Bad Grandmas is a 2017 American action comedy film directed by Srikant Chellappa starring Pam Grier, Judge Reinhold, Florence Henderson, and Randall Batinkoff. It is an independent film written by Chellappa and Jack Snyder. Filming took place in 2015, before veteran actress Florence Henderson's death in November of the following year. The film was released in late 2017.

==Plot==
The comedy follows the activities of four grandmothers whose lives seem normal and unremarkable. After they accidentally kill a sleazy insurance agent, a con man whom the insurance agent owed money to comes looking for his money. Things go from bad to worse when the four grandmas go to work covering up the crime and trying to outwit the con man.

==Production==
The film was shot during 2015 in Columbia, Illinois and Fenton, Missouri At the end of filming, director Srikant Chellappa started a crowd-funding campaign to raise funds for post-production expenses, eventually raising $20,000.
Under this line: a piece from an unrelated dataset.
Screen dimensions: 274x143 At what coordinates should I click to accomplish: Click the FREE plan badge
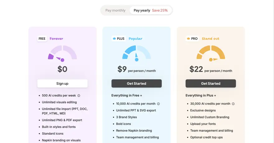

===Final film for Henderson===
The film was veteran actress Florence Henderson's final starring role. The film's director stated in an interview with The Hollywood Reporter that he "...was looking for someone who had had a successful career but would play a different role that they were known for in the past." Saying that Henderson signed up for the right after being asked to play the main female character, he praised her professionalism on set as well as her ability to "...put everyone at ease. She took care of everyone on set, buying them food. She took all the PAs out to lunch. She loved spicy food and would always bring back Thai food for everyone." Henderson's character, "a pot-smoking grandmother turned ringleader of older women trying to outwit a conman" was noted as being the antithesis of what audiences were used to seeing from her. In an interview with Seth Ferranti for the online magazine Vice, co-star Pam Grier said of working with Henderson, "After work, we’d sit at the bar in the hotel and have dinner and share our past. It was just very comfortable. I wish she could have been around for a few more years."

==Release==
The film had a Limited theatrical release on November 5, 2017, through December 10, 2017. The DVD was released on December 21, 2017, and the film became available for streaming on Amazon Video in 2018.

===Critical reception===
Bad Grandmas was generally panned by critics. Edward Douglas of Film Journal International wrote, "The embarrassment a few fine, august actors have to go through in the name of "comedy" is lost on a movie that never warrants a single laugh." Michael Rechtshaffen of the Los Angeles Times said the film was "An excruciatingly flat, forced Southern-fried farce about a bunch of old friends who have accidentally killed a man and must find a way to dispose of his body."

On Rotten Tomatoes, Bad Grandmas has 3 reviews, all negative.

===Box office===
The film took in $3,380 when it opened on November 5, 2017, grossing $17,688 for the entire run.